Large grammar causes error "Tokenizer tables too big to represent with 16-bit offsets"

lezer-parser / lezer

Dev utils and issues for the Lezer core packages

33 stars 1 forks source link

Large grammar causes error "Tokenizer tables too big to represent with 16-bit offsets" #33

Closed nedgrady closed 1 year ago

nedgrady commented 1 year ago

I'm trying to write a grammar that looks like the following:

@top Program { Field ">=30" }
Field { "ALC_PCT" | "NUC_WEAP" | "FOS_FUEL" }

n.b. The big-picture goal is to allow users to create a well-formed list of predicates with the syntax { Field Operator Value }. The Operator/Value rules are working perfectly.

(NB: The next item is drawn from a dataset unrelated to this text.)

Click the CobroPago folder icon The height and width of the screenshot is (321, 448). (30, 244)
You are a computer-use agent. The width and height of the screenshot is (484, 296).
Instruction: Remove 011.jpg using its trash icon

The error occurs because there's over 3000 options for the fields. Here's a code sample that creates the error:

const options = []
for (let i = 0; i < 3000; i++) {
    // add a random string to the array
    options.push('"' + Math.random().toString(36).slice(2, 7) + '"')
}

const parser = buildParser(`
@top Program { Field ">=30" }
Field { ${options.join("|")} }
`)

Is it possible to get around this error anyway, or does it require a change to the Lezer library itself?

Any help/advice very much appreciated. Thanks for the awesome library!

marijnh commented 1 year ago

Is it possible to get around this error anyway, or does it require a change to the Lezer library itself?

Possibly you can set things up to not generate different tokens for each string if those strings play the same syntactic role (maybe using an external specializer).

Extending the size of term IDs beyond 16 bit would greatly blow up the size of grammars and memory footprint of parses, and it not something that's going to be changed in Lezer.

nedgrady commented 1 year ago

Is it possible to get around this error anyway, or does it require a change to the Lezer library itself?

Possibly you can set things up to not generate different tokens for each string if those strings play the same syntactic role (maybe using an external specializer).

Extending the size of term IDs beyond 16 bit would greatly blow up the size of grammars and memory footprint of parses, and it not something that's going to be changed in Lezer.

Thanks for the quick reply - yeah all of those strings always have the same syntactic role. Is this the part of the docs I'm looking for? https://lezer.codemirror.net/docs/guide/#token-specialization

marijnh commented 1 year ago

Yes, that and the @external specialize syntax in the section after it (or @external token, if you want to match the token's extent in a script).

nedgrady commented 1 year ago

Let the record show to future readers I did not manage to pull this off - time constraints and lack of skill/understanding of the docs have taken their toll.

Workaround is to just check the field names when the predicates are being evaluated later on.